▶ _WHAT YOU HAVE TO DO_: Take the rows starting with the line with "You are a computer-use agent." and going on through the line with "pos(44,361)", and write them out again with "icon" changed to "button" and everything else left the same. Leave the pictures out of your answer.

--- START OF ENTRIES PROVIDED ---

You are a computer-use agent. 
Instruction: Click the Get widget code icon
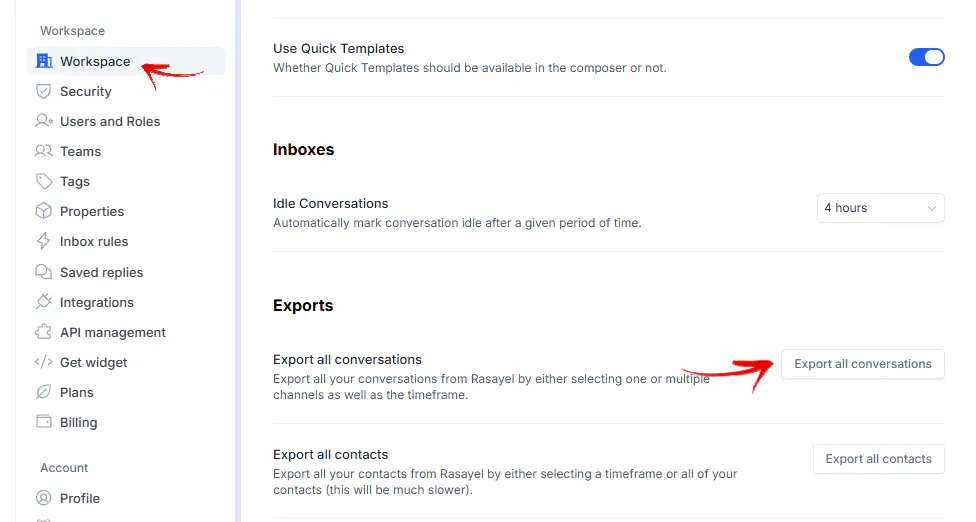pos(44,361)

--- END OF ENTRIES PROVIDED ---
--- START OF ENTRIES PROVIDED ---

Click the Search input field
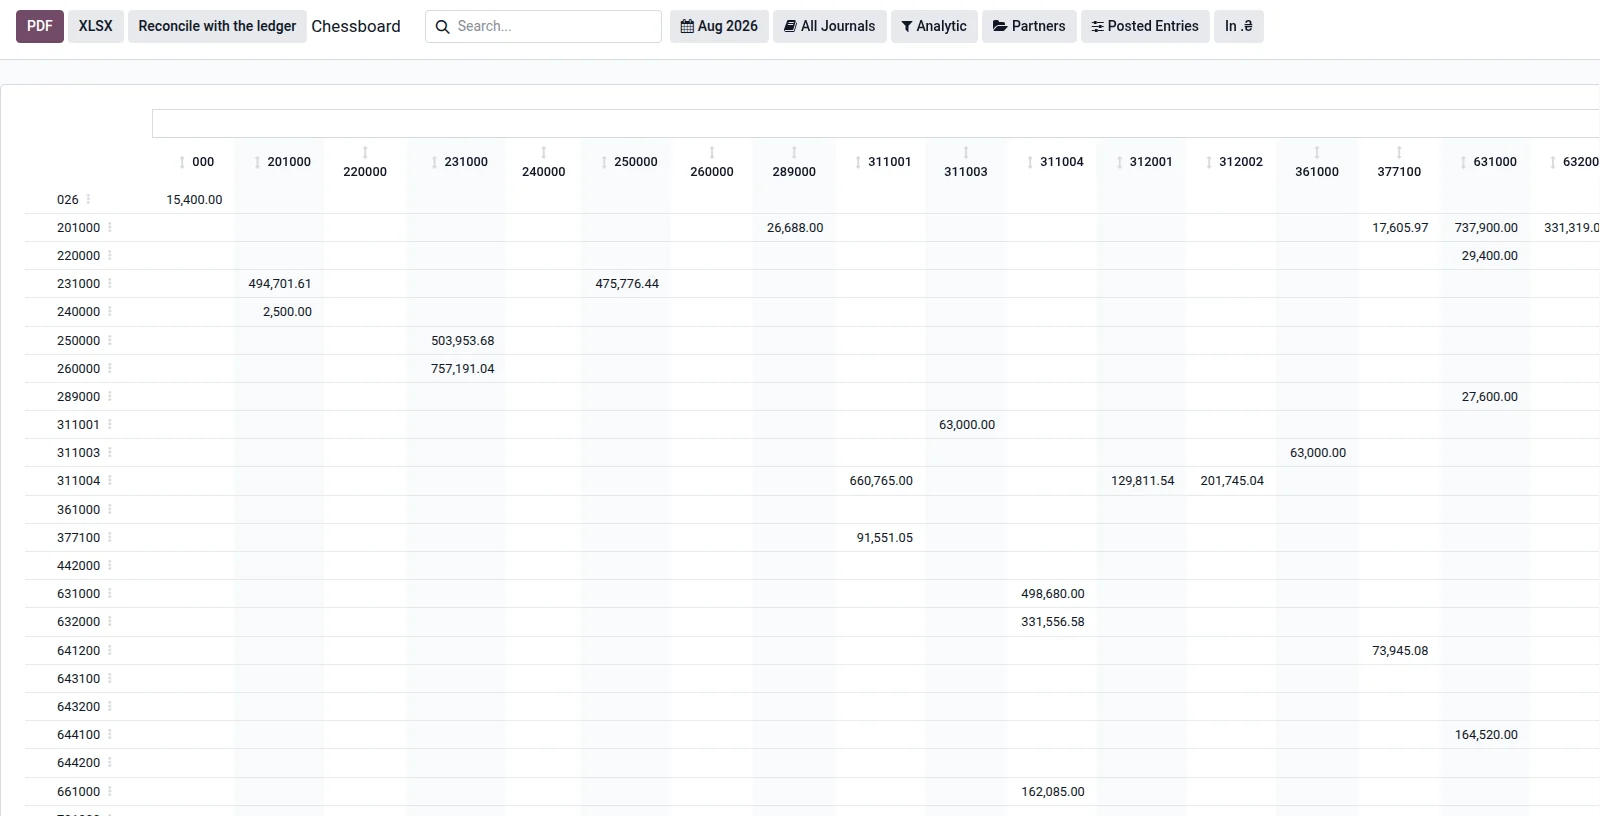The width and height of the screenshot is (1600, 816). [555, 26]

--- END OF ENTRIES PROVIDED ---

▶ _SOLUTION TO THE PROBLEM_:
You are a computer-use agent. 
Instruction: Click the Get widget code button
pos(44,361)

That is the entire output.